Exercise passage:
++++
Comment by Dr. L.H.Thomas MRCVS on DEFRA's England Wildlife Health Strategy
"Amongst the mindnumbing 37 pages of DEFRA speak (what an earth does "a variety of cross cutting initiatives" (para 7.10) mean?) and the plethora of acronyms - NEEG, SPIRE, HAIRS, UKZADI, to name but a few, there is the interesting proposal for a National Wildlife Disease Surveillance Partnership. Little information is given as to how it might be achieved and who the partners with the VLA might be but the aspiration seems worthy. And this largely sums up this latest strategy document from DEFRA. It is essentially an enabling report, a catalogue of worthy intentions.
Our principal concern during the consultation was that DEFRA did not appear to take responsibility for control of over-successful species per se and the report confirms this. Their concept of wildlife management seems to be largely dictated by how wildlife impacts on man with the impact on biodiversity a secondary consideration. And there is one major and significant omission from the report. Culling is entirely overlooked as a method of wildlife management. This is remarkable since without culling, populations of over-successful species such as deer and foxes would be entirely out of control. And it is significant since it highlights the fact that this Government is totally averse, for political reasons, to controlling that other over-successful species, the badger.
++++
What you will do:
1: For each statement, say whether it agrees with the comment on DEFRA's wildlife health strategy. Answer yes or no and quote the deciding words. (a) The report explains in detail how the National Wildlife Disease Surveillance Partnership would be achieved. (b) Culling is left out of the report as a method of wildlife management. (c) The comment calls the report essentially an enabling report.
2: List the acronyms that the comment on DEFRA's wildlife health strategy gives as examples of its "plethora of acronyms".
3: Extend the comment on DEFRA's wildlife health strategy with one more paragraph that follows on from its final sentence.

Material provided:
++++
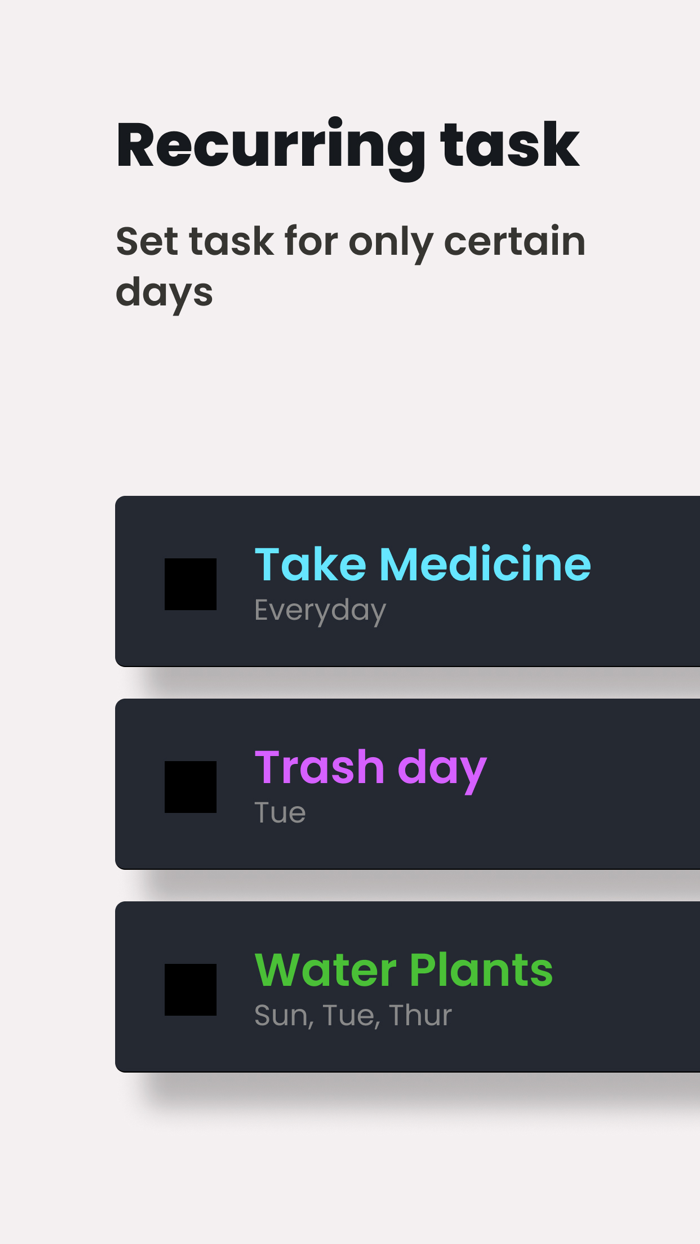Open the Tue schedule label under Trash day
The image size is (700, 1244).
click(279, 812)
++++
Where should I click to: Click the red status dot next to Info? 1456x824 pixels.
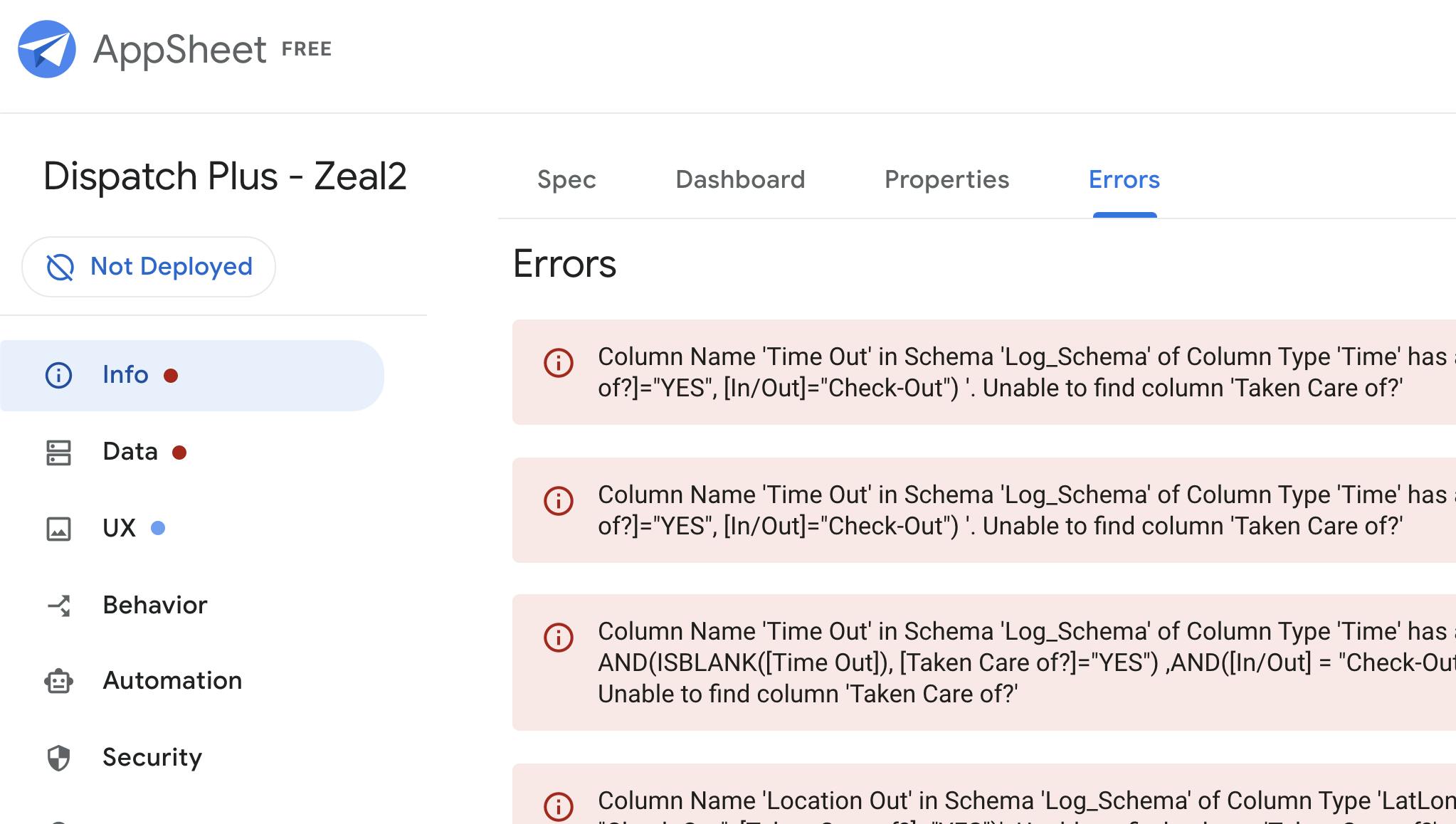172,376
++++
Answers below:
1:
(a) No: "Little information is given as to how it might be achieved"
(b) Yes: "Culling is entirely overlooked as a method of wildlife management."
(c) Yes: "It is essentially an enabling report, a catalogue of worthy intentions."

2: NEEG, SPIRE, HAIRS, UKZADI

3:
Dubious and untested procedures to control fertility may be attractive to research groups for funding but they cannot be expected to replace culling as the major method of wildlife management. The report however is informative in that it outlines who (those acronyms) does what in the jungle that is DEFRA. It remains to be seen whether anything useful on the ground emanates from the jungle or just a further cycle of consultations and glossy reports".